C. Rights and Obligations of Holders of this Warrant; Anti-Dilution.
1. The Holder of this Warrant shall not, by virtue hereof, be entitled to
any rights of a stockholder in the Company, either at law or in equity;
provided, however, that in the event any certificate representing shares of
Common Stock or other securities is issued to the Holder hereof upon exercise of
some or all of this Warrant, such Holder shall, for all purposes, be deemed to
have become the holder of record of such Common Stock on the date on which all
of the applicable provisions of Section 2(b) have been met, irrespective of the
date of delivery of such share certificate.

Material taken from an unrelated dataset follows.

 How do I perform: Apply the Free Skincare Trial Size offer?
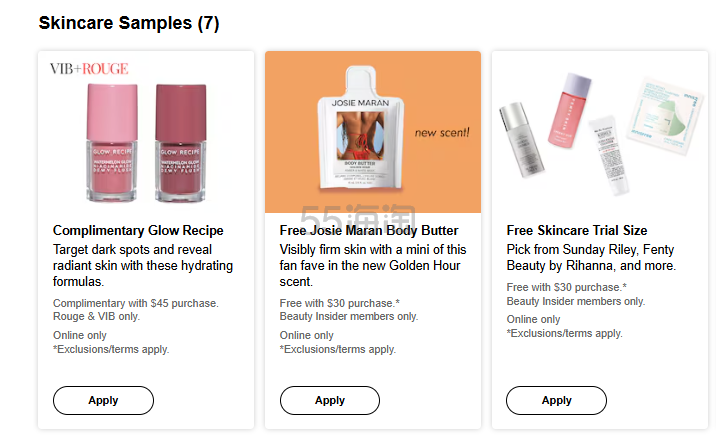(556, 400)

2. In case the Company shall (i) pay a dividend in Common Stock or make a
distribution in Common Stock, (ii) subdivide its outstanding Common Stock into a
greater number of shares, (iii) combine its outstanding Common Stock into a
smaller number of shares (including a recapitalization in connection with any
consolidation or merger), then the Holder of this Warrant shall thereafter be
entitled, upon exercise, to receive the number and kind of shares which, if this
Warrant had been exercised immediately prior to the happening of such event,
that the Holder would have owned upon such exercise and been entitled to receive
upon such dividend, distribution, subdivision, combination, or reclassification.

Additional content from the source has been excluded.